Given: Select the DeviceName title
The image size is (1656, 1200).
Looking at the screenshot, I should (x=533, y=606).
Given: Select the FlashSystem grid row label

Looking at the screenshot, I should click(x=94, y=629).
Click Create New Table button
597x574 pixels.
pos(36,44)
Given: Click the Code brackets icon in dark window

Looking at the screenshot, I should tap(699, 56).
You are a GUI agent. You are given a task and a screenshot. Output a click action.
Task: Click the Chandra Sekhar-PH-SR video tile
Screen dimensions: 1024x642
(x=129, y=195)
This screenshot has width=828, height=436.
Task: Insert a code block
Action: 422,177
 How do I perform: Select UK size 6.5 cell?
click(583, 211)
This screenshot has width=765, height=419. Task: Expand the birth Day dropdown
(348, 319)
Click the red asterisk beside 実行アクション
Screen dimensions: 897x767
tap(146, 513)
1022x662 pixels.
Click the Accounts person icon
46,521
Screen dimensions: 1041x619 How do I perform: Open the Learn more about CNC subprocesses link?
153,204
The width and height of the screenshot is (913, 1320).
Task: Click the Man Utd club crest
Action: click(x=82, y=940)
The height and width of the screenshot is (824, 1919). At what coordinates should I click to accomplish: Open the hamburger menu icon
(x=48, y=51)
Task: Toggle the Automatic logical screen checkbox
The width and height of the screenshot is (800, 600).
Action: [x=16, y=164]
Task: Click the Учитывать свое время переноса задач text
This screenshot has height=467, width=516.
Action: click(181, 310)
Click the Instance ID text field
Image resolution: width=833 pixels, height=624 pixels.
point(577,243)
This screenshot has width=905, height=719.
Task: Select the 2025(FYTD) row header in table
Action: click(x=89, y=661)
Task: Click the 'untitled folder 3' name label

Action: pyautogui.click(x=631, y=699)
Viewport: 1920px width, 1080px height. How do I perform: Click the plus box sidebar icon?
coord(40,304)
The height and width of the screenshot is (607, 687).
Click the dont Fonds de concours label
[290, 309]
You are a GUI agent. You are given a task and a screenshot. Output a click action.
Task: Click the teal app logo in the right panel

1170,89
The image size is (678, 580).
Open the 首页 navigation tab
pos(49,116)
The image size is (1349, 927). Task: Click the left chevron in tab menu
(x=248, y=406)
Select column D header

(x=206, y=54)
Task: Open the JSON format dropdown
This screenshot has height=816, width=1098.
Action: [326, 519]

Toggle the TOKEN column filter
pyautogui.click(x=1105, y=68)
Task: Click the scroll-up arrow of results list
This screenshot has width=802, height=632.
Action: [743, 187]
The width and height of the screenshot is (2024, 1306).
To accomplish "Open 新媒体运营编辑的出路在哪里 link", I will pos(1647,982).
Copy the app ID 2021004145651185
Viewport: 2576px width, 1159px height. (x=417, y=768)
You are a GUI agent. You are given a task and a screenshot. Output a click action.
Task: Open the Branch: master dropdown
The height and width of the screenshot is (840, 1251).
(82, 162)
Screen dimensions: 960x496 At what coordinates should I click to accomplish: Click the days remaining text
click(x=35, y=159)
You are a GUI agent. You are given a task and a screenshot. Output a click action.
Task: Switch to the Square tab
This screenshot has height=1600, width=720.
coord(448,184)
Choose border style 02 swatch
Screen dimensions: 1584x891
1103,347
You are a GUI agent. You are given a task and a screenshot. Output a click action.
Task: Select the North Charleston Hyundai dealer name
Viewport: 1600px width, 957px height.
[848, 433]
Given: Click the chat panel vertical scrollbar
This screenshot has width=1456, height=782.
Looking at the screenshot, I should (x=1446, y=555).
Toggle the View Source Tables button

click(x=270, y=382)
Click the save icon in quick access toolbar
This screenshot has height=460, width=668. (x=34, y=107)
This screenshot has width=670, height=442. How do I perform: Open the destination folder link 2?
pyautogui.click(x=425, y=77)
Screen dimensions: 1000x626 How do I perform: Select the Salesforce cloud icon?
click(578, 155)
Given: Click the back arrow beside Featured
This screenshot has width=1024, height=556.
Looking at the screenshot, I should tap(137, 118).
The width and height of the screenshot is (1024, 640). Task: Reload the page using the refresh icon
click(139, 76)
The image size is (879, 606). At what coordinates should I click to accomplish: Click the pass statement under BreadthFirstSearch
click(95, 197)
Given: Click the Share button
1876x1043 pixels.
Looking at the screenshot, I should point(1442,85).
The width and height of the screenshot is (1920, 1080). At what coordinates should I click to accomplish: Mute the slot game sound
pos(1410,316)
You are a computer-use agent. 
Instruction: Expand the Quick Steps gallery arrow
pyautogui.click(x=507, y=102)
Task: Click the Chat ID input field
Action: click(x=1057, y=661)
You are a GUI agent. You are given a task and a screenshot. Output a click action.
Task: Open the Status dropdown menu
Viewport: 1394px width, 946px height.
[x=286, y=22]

######

## Aim of the exercise
Give back every row above word for word, changing nothing.

## Result below
Given: Select the DeviceName title
The image size is (1656, 1200).
Looking at the screenshot, I should (x=533, y=606).
Given: Select the FlashSystem grid row label

Looking at the screenshot, I should click(x=94, y=629).
Click Create New Table button
597x574 pixels.
pos(36,44)
Given: Click the Code brackets icon in dark window

Looking at the screenshot, I should tap(699, 56).
You are a GUI agent. You are given a task and a screenshot. Output a click action.
Task: Click the Chandra Sekhar-PH-SR video tile
Screen dimensions: 1024x642
(x=129, y=195)
This screenshot has width=828, height=436.
Task: Insert a code block
Action: 422,177
 How do I perform: Select UK size 6.5 cell?
click(583, 211)
This screenshot has width=765, height=419. Task: Expand the birth Day dropdown
(348, 319)
Click the red asterisk beside 実行アクション
Screen dimensions: 897x767
tap(146, 513)
1022x662 pixels.
Click the Accounts person icon
46,521
Screen dimensions: 1041x619 How do I perform: Open the Learn more about CNC subprocesses link?
153,204
The width and height of the screenshot is (913, 1320).
Task: Click the Man Utd club crest
Action: click(x=82, y=940)
The height and width of the screenshot is (824, 1919). At what coordinates should I click to accomplish: Open the hamburger menu icon
(x=48, y=51)
Task: Toggle the Automatic logical screen checkbox
The width and height of the screenshot is (800, 600).
Action: [x=16, y=164]
Task: Click the Учитывать свое время переноса задач text
This screenshot has height=467, width=516.
Action: click(181, 310)
Click the Instance ID text field
Image resolution: width=833 pixels, height=624 pixels.
point(577,243)
This screenshot has width=905, height=719.
Task: Select the 2025(FYTD) row header in table
Action: click(x=89, y=661)
Task: Click the 'untitled folder 3' name label

Action: pyautogui.click(x=631, y=699)
Viewport: 1920px width, 1080px height. How do I perform: Click the plus box sidebar icon?
coord(40,304)
The height and width of the screenshot is (607, 687).
Click the dont Fonds de concours label
[290, 309]
You are a GUI agent. You are given a task and a screenshot. Output a click action.
Task: Click the teal app logo in the right panel

1170,89
The image size is (678, 580).
Open the 首页 navigation tab
pos(49,116)
The image size is (1349, 927). Task: Click the left chevron in tab menu
(x=248, y=406)
Select column D header

(x=206, y=54)
Task: Open the JSON format dropdown
This screenshot has height=816, width=1098.
Action: [326, 519]

Toggle the TOKEN column filter
pyautogui.click(x=1105, y=68)
Task: Click the scroll-up arrow of results list
This screenshot has width=802, height=632.
Action: [743, 187]
The width and height of the screenshot is (2024, 1306).
To accomplish "Open 新媒体运营编辑的出路在哪里 link", I will pos(1647,982).
Copy the app ID 2021004145651185
Viewport: 2576px width, 1159px height. (x=417, y=768)
You are a GUI agent. You are given a task and a screenshot. Output a click action.
Task: Open the Branch: master dropdown
The height and width of the screenshot is (840, 1251).
(82, 162)
Screen dimensions: 960x496 At what coordinates should I click to accomplish: Click the days remaining text
click(x=35, y=159)
You are a GUI agent. You are given a task and a screenshot. Output a click action.
Task: Switch to the Square tab
This screenshot has height=1600, width=720.
coord(448,184)
Choose border style 02 swatch
Screen dimensions: 1584x891
1103,347
You are a GUI agent. You are given a task and a screenshot. Output a click action.
Task: Select the North Charleston Hyundai dealer name
Viewport: 1600px width, 957px height.
[848, 433]
Given: Click the chat panel vertical scrollbar
This screenshot has width=1456, height=782.
Looking at the screenshot, I should (x=1446, y=555).
Toggle the View Source Tables button

click(x=270, y=382)
Click the save icon in quick access toolbar
This screenshot has height=460, width=668. (x=34, y=107)
This screenshot has width=670, height=442. How do I perform: Open the destination folder link 2?
pyautogui.click(x=425, y=77)
Screen dimensions: 1000x626 How do I perform: Select the Salesforce cloud icon?
click(578, 155)
Given: Click the back arrow beside Featured
This screenshot has width=1024, height=556.
Looking at the screenshot, I should tap(137, 118).
The width and height of the screenshot is (1024, 640). Task: Reload the page using the refresh icon
click(139, 76)
The image size is (879, 606). At what coordinates should I click to accomplish: Click the pass statement under BreadthFirstSearch
click(95, 197)
Given: Click the Share button
1876x1043 pixels.
Looking at the screenshot, I should point(1442,85).
The width and height of the screenshot is (1920, 1080). At what coordinates should I click to accomplish: Mute the slot game sound
pos(1410,316)
You are a computer-use agent. 
Instruction: Expand the Quick Steps gallery arrow
pyautogui.click(x=507, y=102)
Task: Click the Chat ID input field
Action: click(x=1057, y=661)
You are a GUI agent. You are given a task and a screenshot. Output a click action.
Task: Open the Status dropdown menu
Viewport: 1394px width, 946px height.
[x=286, y=22]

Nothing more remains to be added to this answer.